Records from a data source
=== Begin Enclosure ===
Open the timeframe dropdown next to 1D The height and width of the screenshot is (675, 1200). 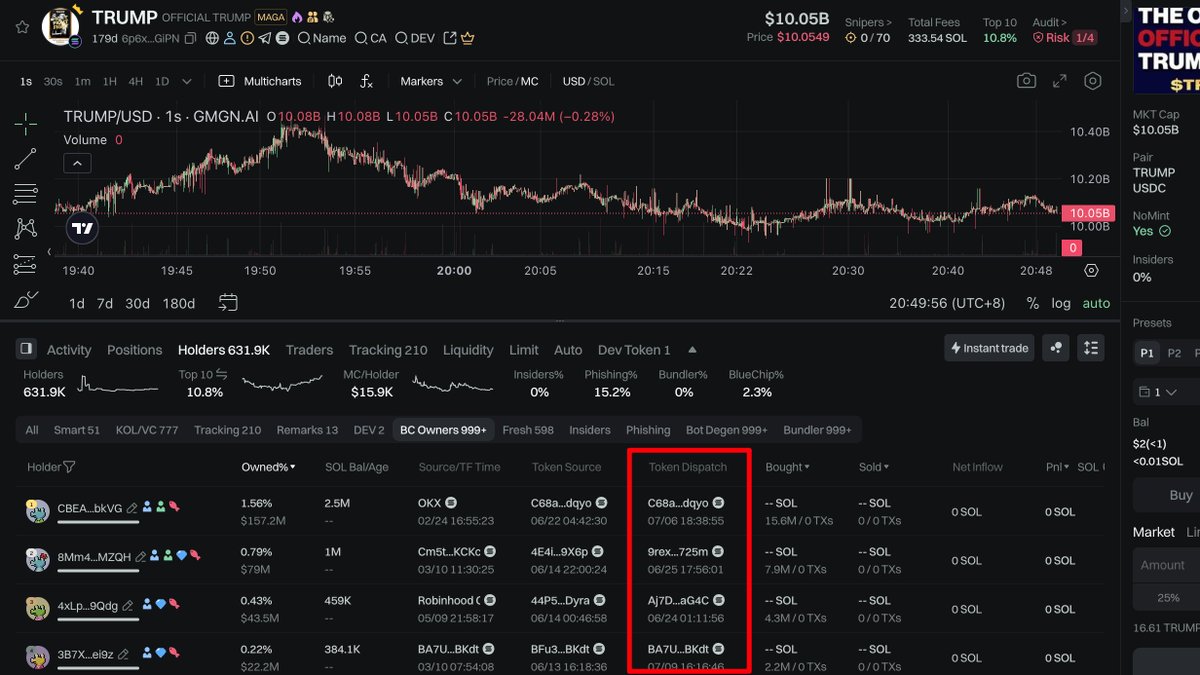185,81
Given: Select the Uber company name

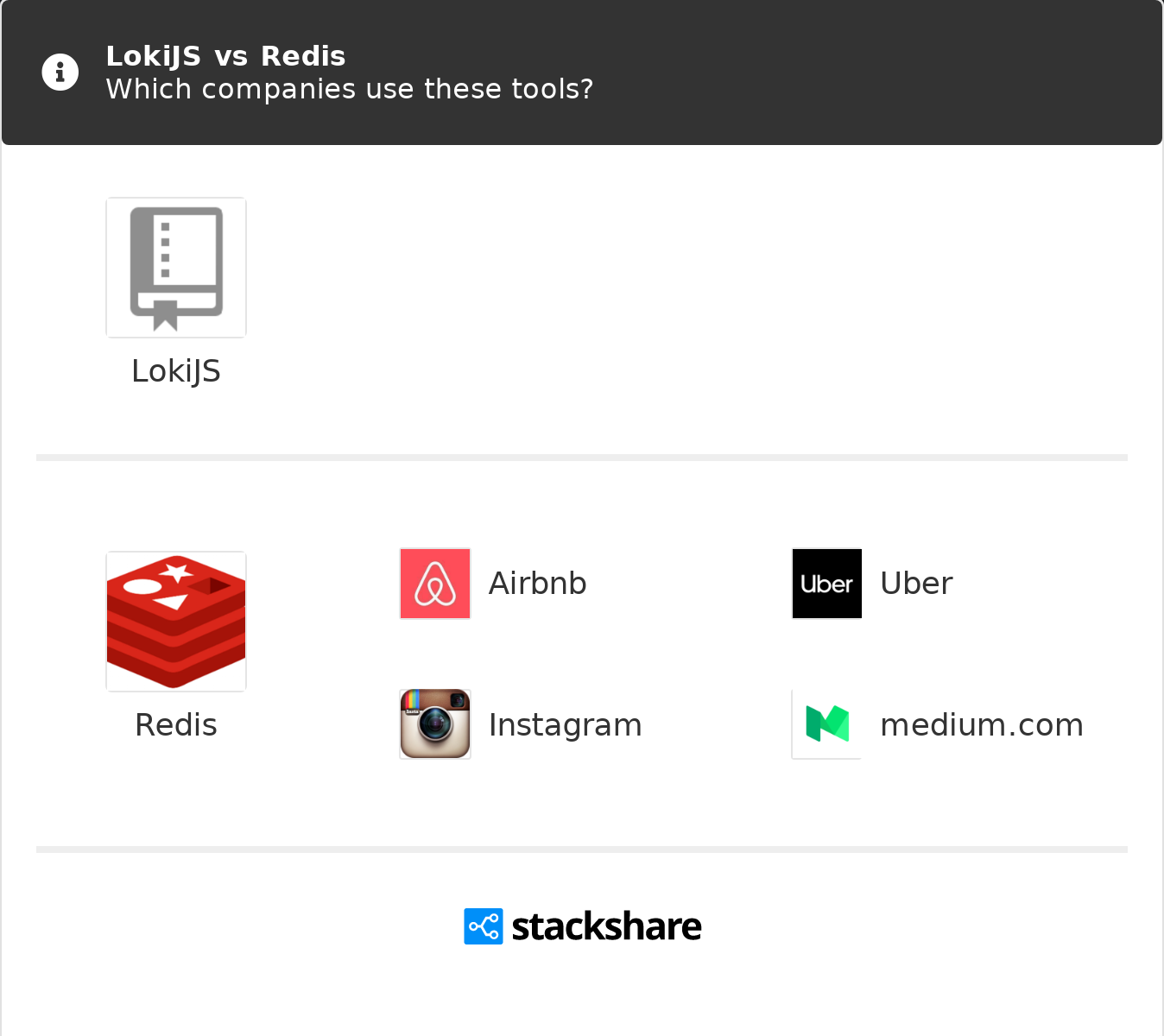Looking at the screenshot, I should pos(916,584).
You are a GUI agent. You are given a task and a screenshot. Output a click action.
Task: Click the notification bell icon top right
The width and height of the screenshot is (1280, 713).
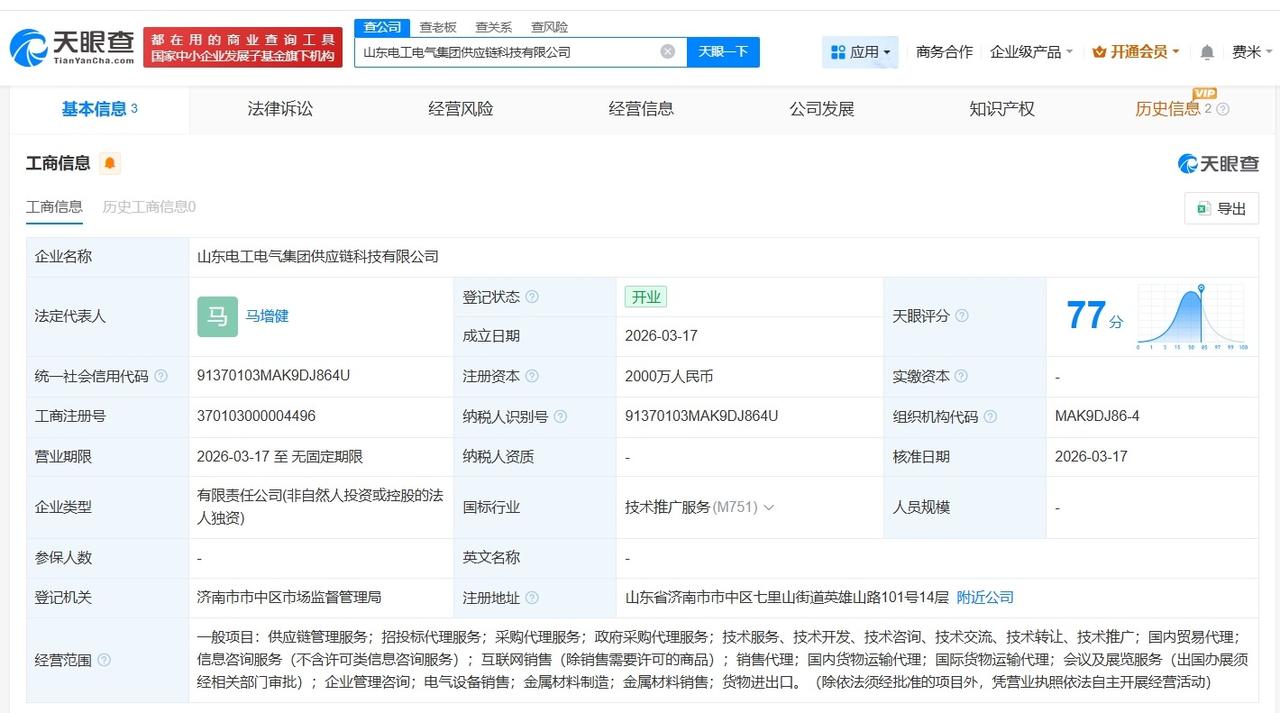click(1206, 51)
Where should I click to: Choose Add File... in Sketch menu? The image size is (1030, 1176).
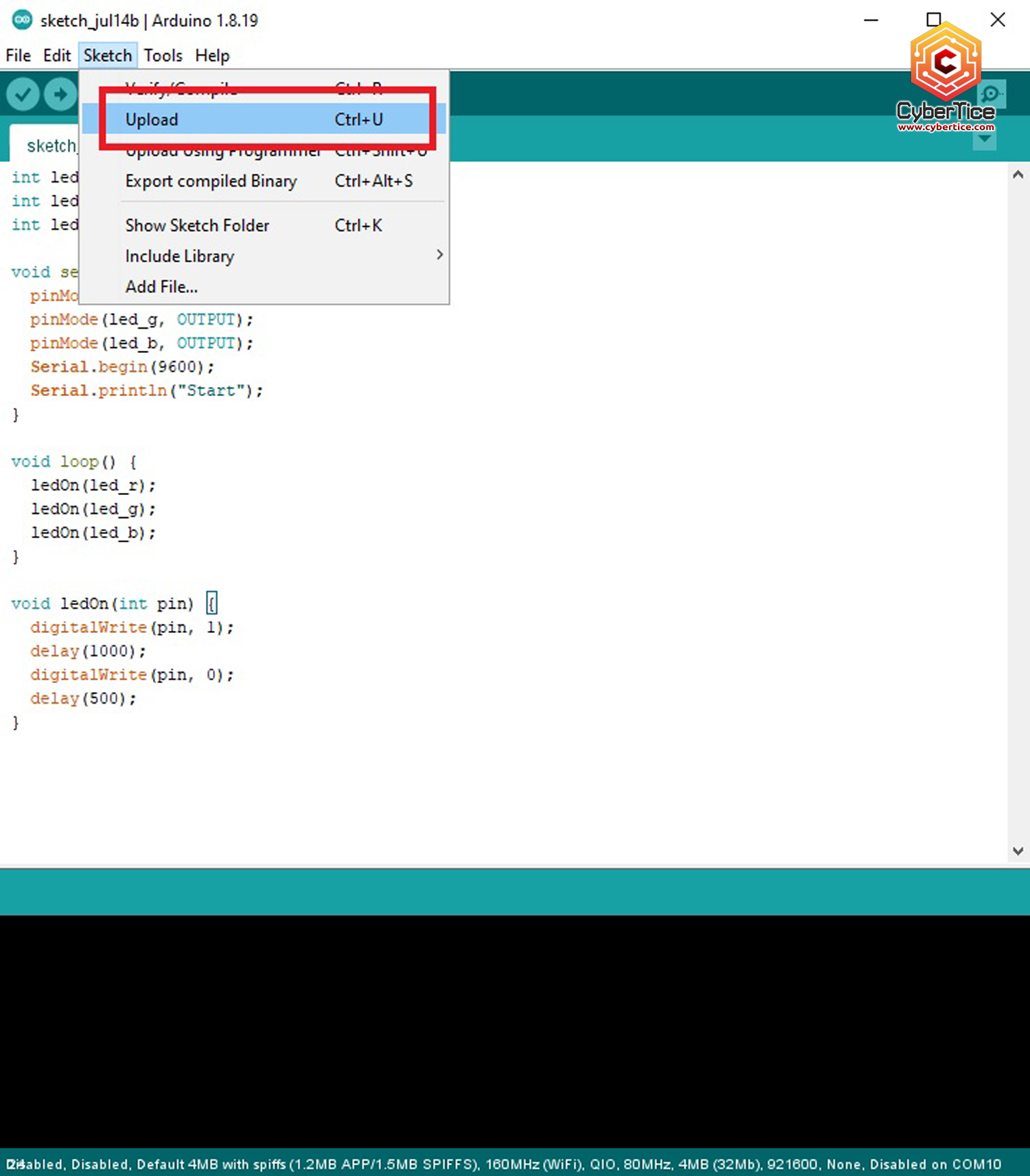(161, 287)
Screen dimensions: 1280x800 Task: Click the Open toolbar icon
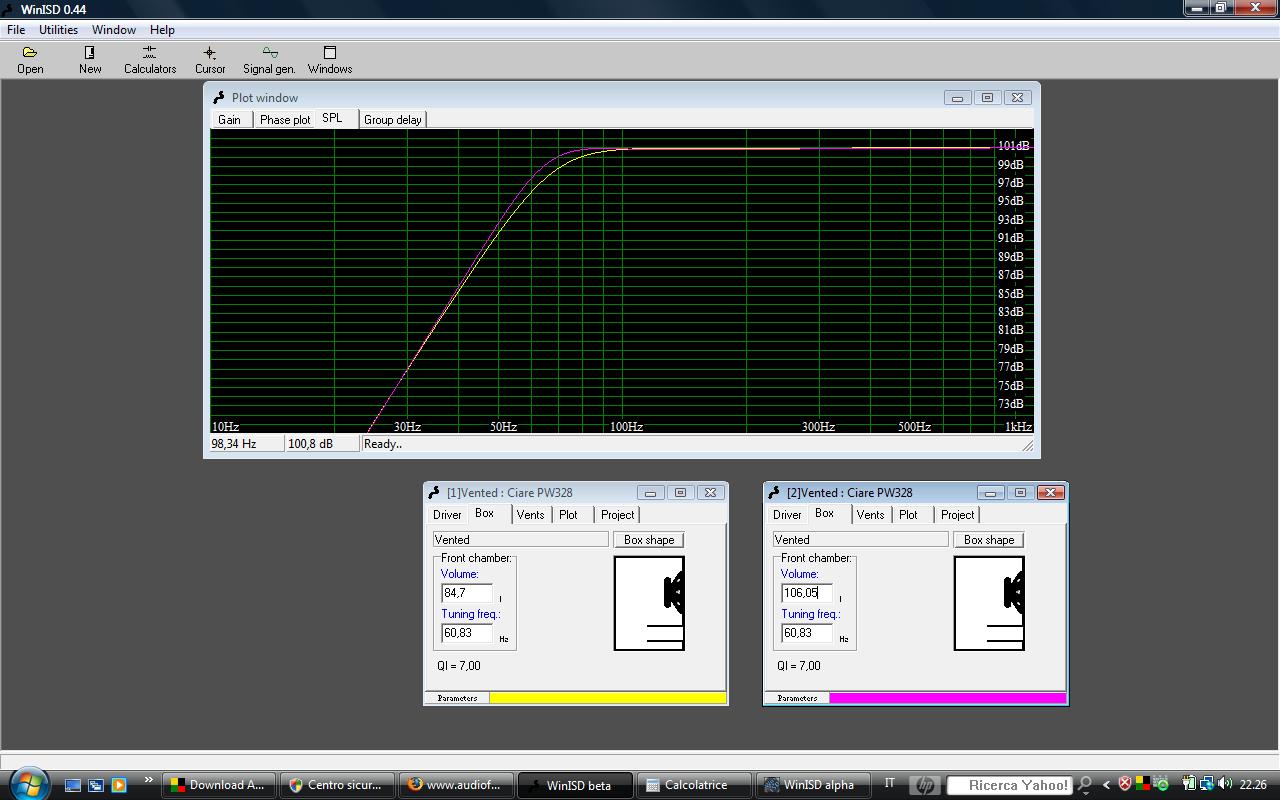click(x=30, y=59)
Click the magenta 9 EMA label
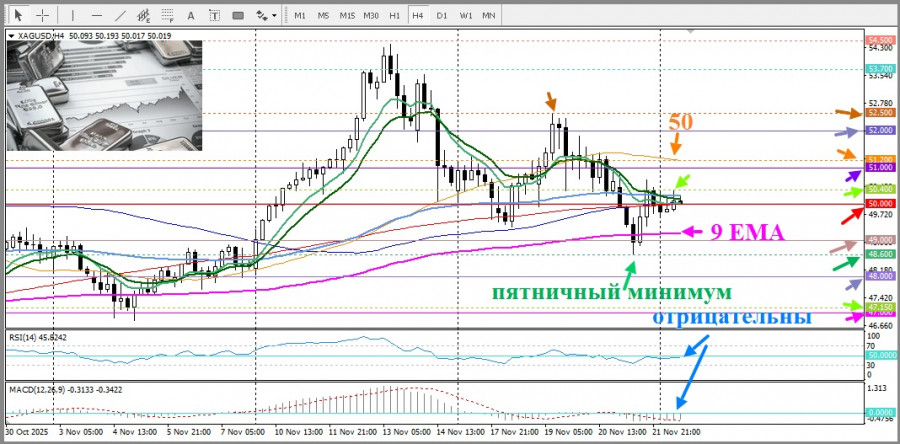 (746, 232)
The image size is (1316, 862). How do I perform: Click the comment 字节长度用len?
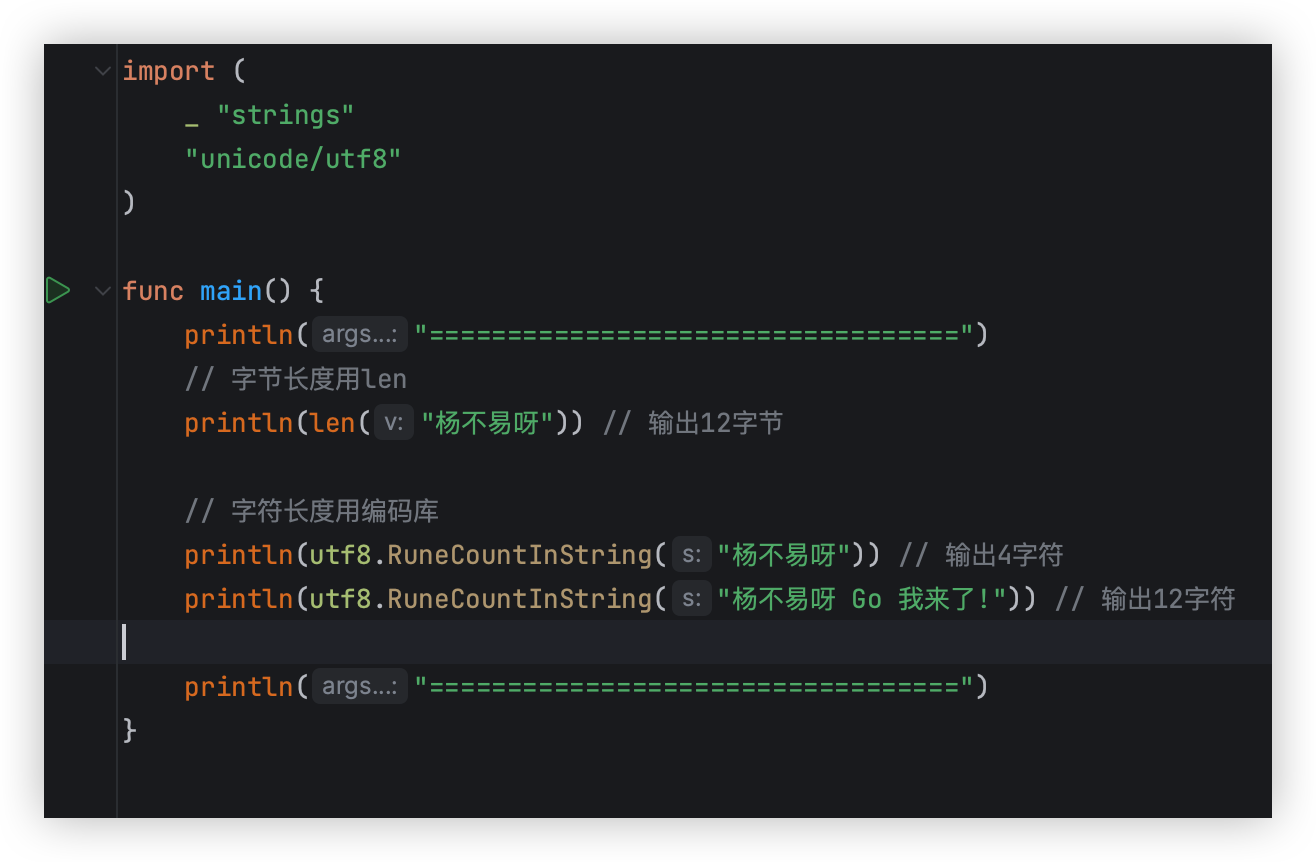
=== End Enclosure ===
» What you should do:
Your output should consist solely of the lines from the line containing "Given: Select the Uber company name" through the end of the data above, copied exactly, with images removed.

» Exercise response:
Given: Select the Uber company name

Looking at the screenshot, I should pos(916,584).
You are a GUI agent. You are given a task and a screenshot. Output a click action.
Task: Click the notification bell icon top right
The width and height of the screenshot is (1280, 713).
click(1206, 51)
Where should I click to: Choose Add File... in Sketch menu? The image size is (1030, 1176).
(161, 287)
Screen dimensions: 1280x800 Task: Click the Open toolbar icon
click(x=30, y=59)
Click the magenta 9 EMA label
 (746, 232)
The image size is (1316, 862). How do I perform: Click the comment 字节长度用len?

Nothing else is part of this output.